Bref. Contrairement à ce que j’entends parfois, les gouvernants sont tout à fait au courant de la gravité de la situation. Ce pourquoi ils se préparent à ses effets les plus désastreux. Par exemple, même si le scénario d’une migration climatique massive vers les pays tempérés n’est encore envisagé qu’avec prudence (on privilégie plutôt les déplacements “régionaux”, internes ou transfrontaliers – ce qui va déjà faire pas mal de dégâts), il y a une “CERTAINE” LOGIQUE à remettre dès maintenant sur le tapis la “QUESTION MIGRATOIRE”. Et ce d’autant plus qu’aucun gouvernement ou presque ne semble décidé à agir sur les “causes” du changement climatique – sachant pertinemment qu’il faudrait, pour espérer limiter l’ampleur des changements à venir, ou même simplement ralentir les processus en cours, inviter la totalité de la population mondiale à renoncer à son mode de vie (à l’occidentale), c’est-à-dire en finir avec le capitalisme. On ne voit pas très bien comment s’y prendre n’est-ce pas (à l’échelle d’un petit village Ardéchois, c’est déjà pas si évident, alors à l’échelle du monde, comment dire…).

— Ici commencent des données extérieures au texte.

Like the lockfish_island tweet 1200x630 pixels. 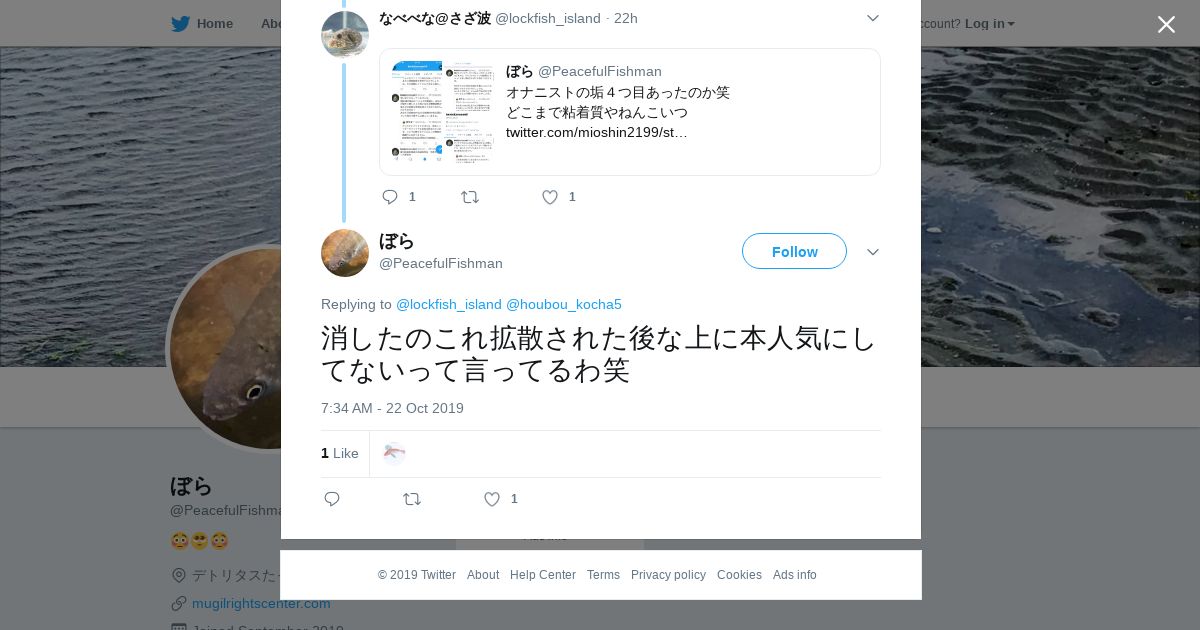tap(550, 197)
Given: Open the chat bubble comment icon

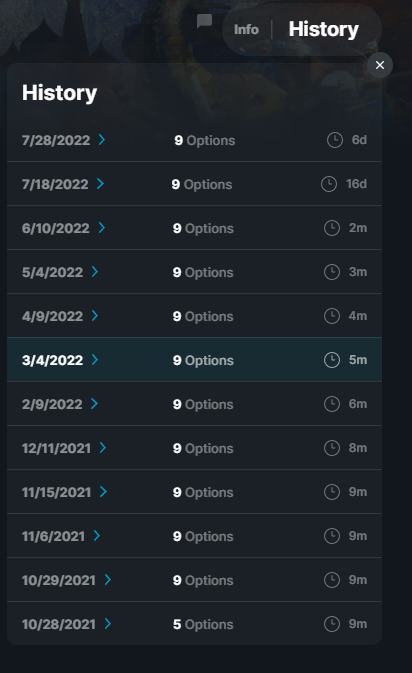Looking at the screenshot, I should pyautogui.click(x=204, y=21).
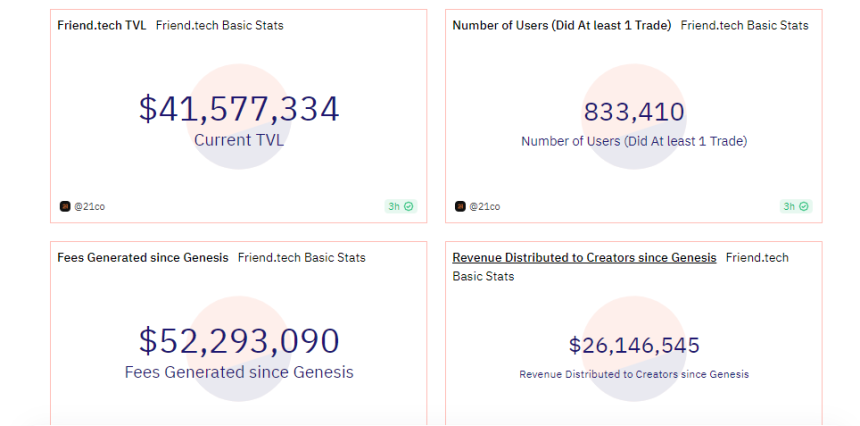This screenshot has width=860, height=426.
Task: Click the Current TVL label
Action: coord(239,140)
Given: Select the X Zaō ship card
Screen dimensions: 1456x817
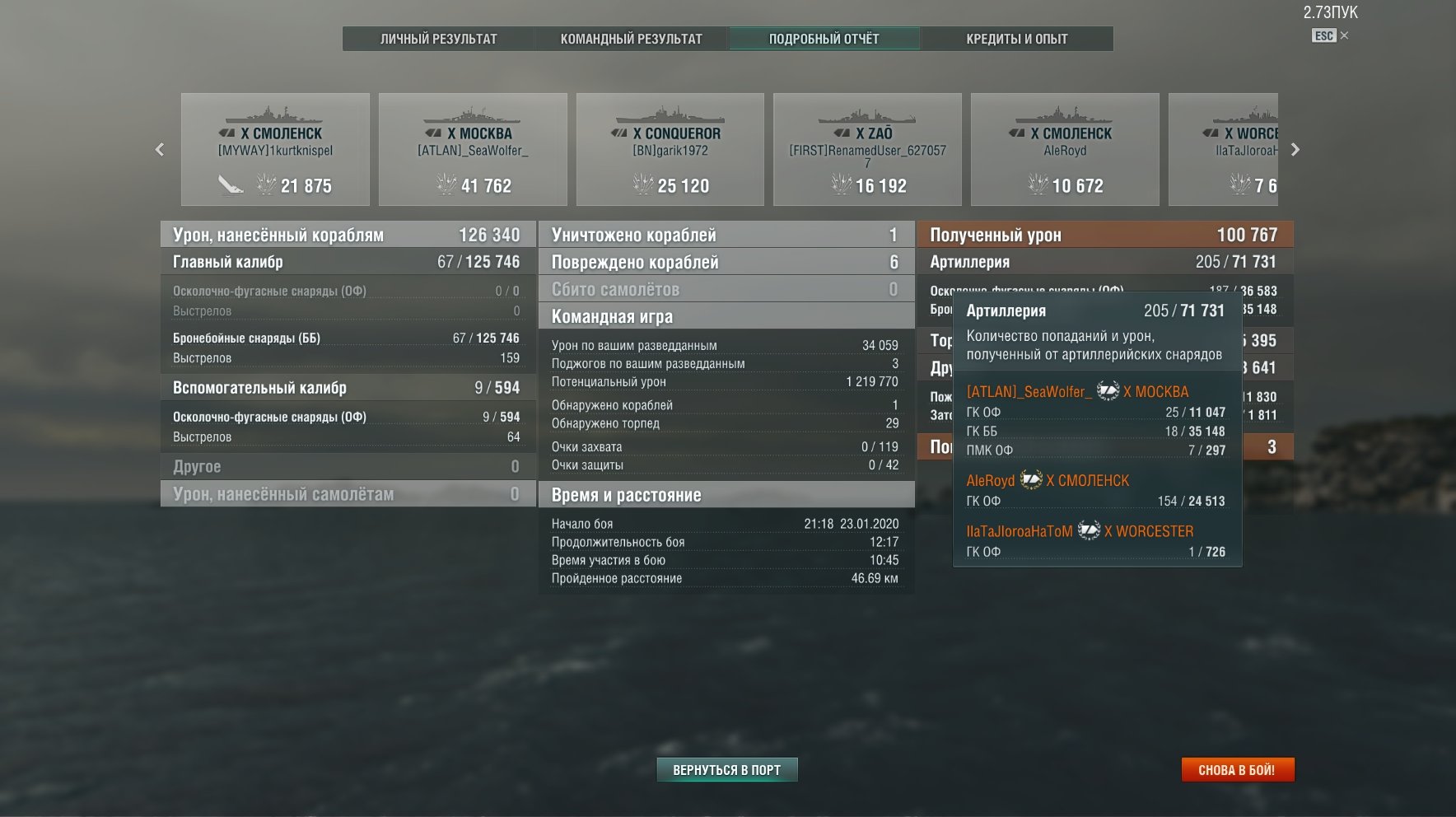Looking at the screenshot, I should tap(867, 149).
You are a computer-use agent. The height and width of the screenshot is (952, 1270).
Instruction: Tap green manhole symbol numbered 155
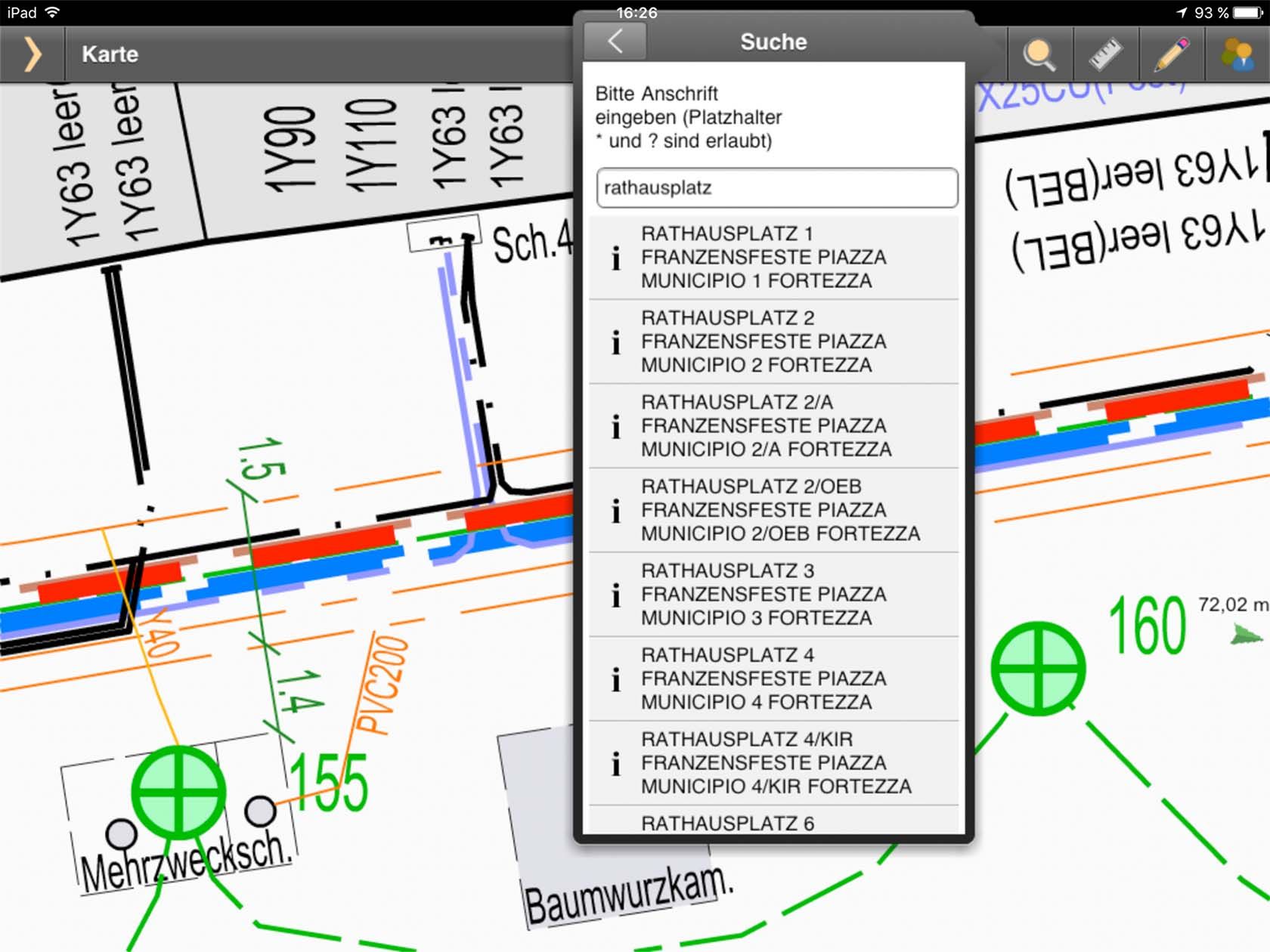[x=178, y=792]
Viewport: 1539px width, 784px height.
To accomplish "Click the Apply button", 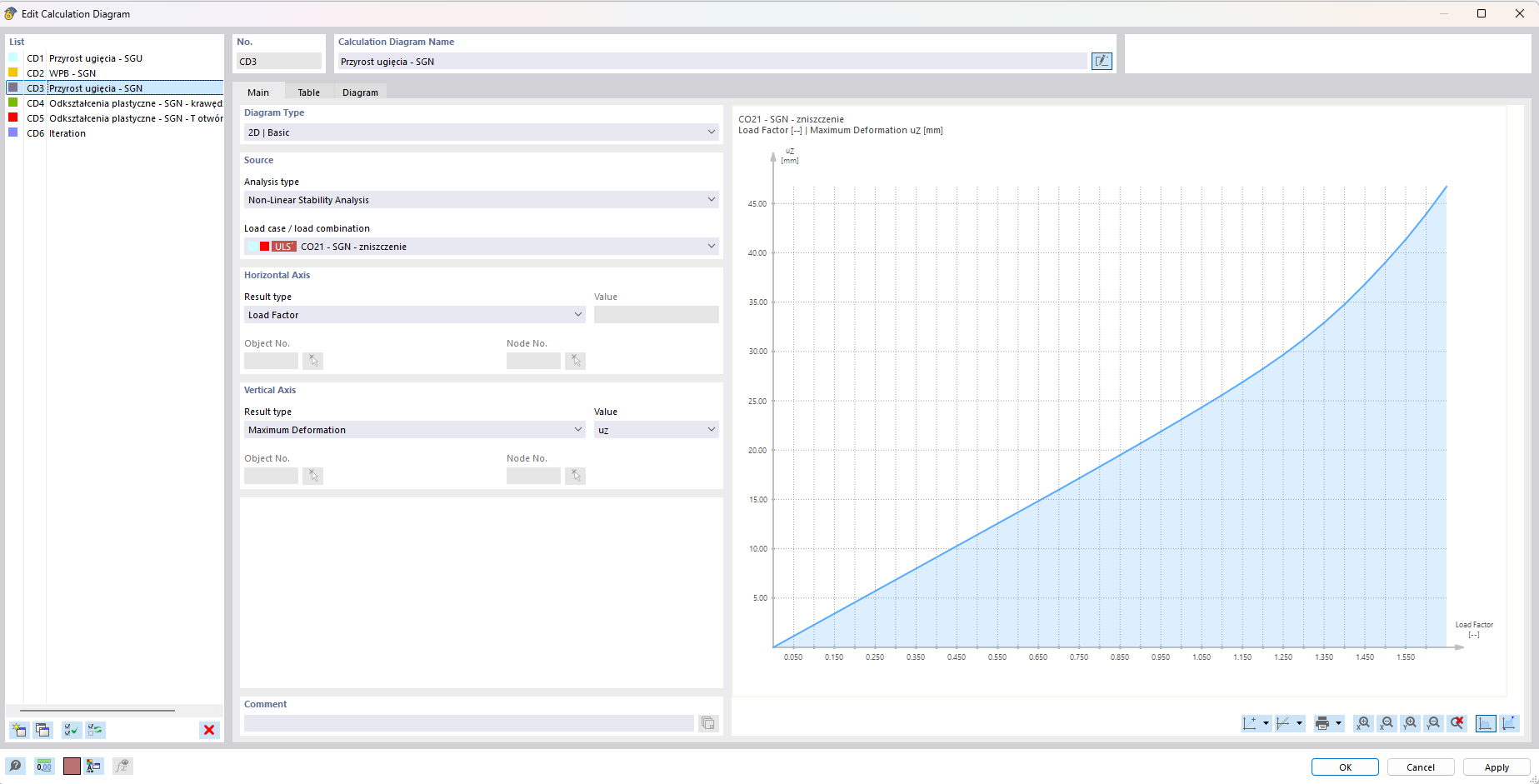I will pos(1497,767).
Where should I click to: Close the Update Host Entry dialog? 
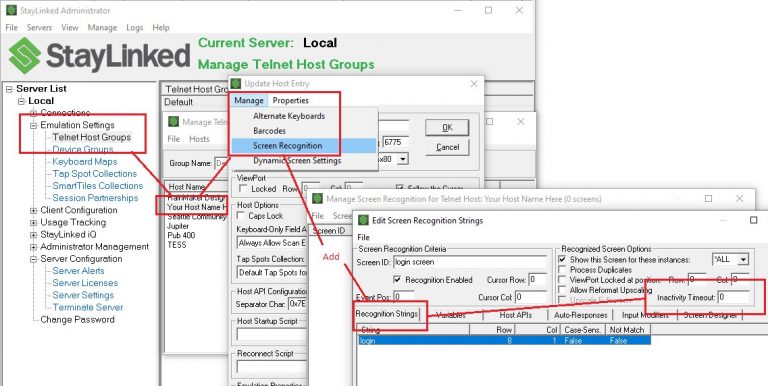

Quand à demander aux gouvernants actuels de se détourner du capitalisme alors que 90% d’entre eux sont précisément des élus pour en assurer la pérennité et garantir les revenus des plus fortunes (c’est là leur mission première, le reste, c’est du tricot), c’est comme demander au pape de militer pour la PMA pour les couples trans (désolé).
 
Bref, si on abandonne l’idée d’agir sur les causes et qu’on se contente de promouvoir des “solutions d’adaptation” aux changements à venir les plus indolores possibles pour le business (solutions dont il doit être clair qu’elles ne s’adresseront qu’à une partie minoritaire de la population mondiale, précisément celle qui vit dans les pays riches et tempérés, et même, probablement, au sein de ces pays riches et tempérés, aux plus aisés des habitants), si donc on continue sur cette lancée en sacrifiant ni plus ni moins la plupart des habitants des pays pauvres (qui sont grosso modo les pays du sud) – je dis bien en les “sacrifiant” sur l’autel de notre salut (parce que c’est exactement ce que font déjà les pays riches, exploitant sans vergogne les ressources du sud en rendant peu à peu ces territoires inhabitables (pour le dire très rapidement, nous ne faisons rien d’autre que sauver notre peau au détriment de tous les autres), il est bien évident alors que le complément indispensable des politiques menées actuellement, c’est de renforcer la défense et la sécurité nationale, et de prévenir les éventuels afflux de migrants “de demain” (que le climat soit directement ou indirectement responsables de la migration).
 
J’imagine donc assez facilement qu’au-delà de ces magouilles politiciennes, le gouvernement, en replaçant la “question migratoire” au “centre des débats”, fait d’une pierre deux coups : il prépare également une réponse aux effets probables du dérèglement climatique.
 
On notera que cette réponse n’aura probablement pas grand chose à voir avec les idéaux cosmopolitiques d’hospitalité et de solidarité dont j’aime à rappeler, avant qu’il ne soit trop tard et qu’on les oublie tout à, fait, qu’ils ont animé et animent encore quelques cultures en ce bas-monde, et quelques philosophies. Pour ceux qui ont la mémoire courte, je rappellerai quand même que la phrase : «Il y a, en effet, dans le monde trop de drames, de pauvreté, de famine pour que l’Europe et la France puissent accueillir tous ceux que la misère pousse vers elles» ajoutons qu’il faut «résister à cette poussée constante»” a été prononcée par Michel Rocard, qui n’était pas vraiment de droite (et pas vraiment de gauche non plus d’ailleurs). Cette affirmation qui, sous les apparences du bon sens, a eu beaucoup de succès dans toute la classe politique française depuis l’époque où elle a été prononcée (1989), est non seulement d’une stupidité sans fond, mais contrevient de manière frontale aux idéaux d’hospitalité et de solidarité auxquels, sans doute parce que je suis un indécrottable idéaliste malgré tout, je demeure profondément attaché. Il y a fort à parier qu’on l’entende beaucoup ces prochains mois, et plus encore dans quelques décennies, quand les effets du dérèglement climatique auront rendu nombre de terres inhabitables.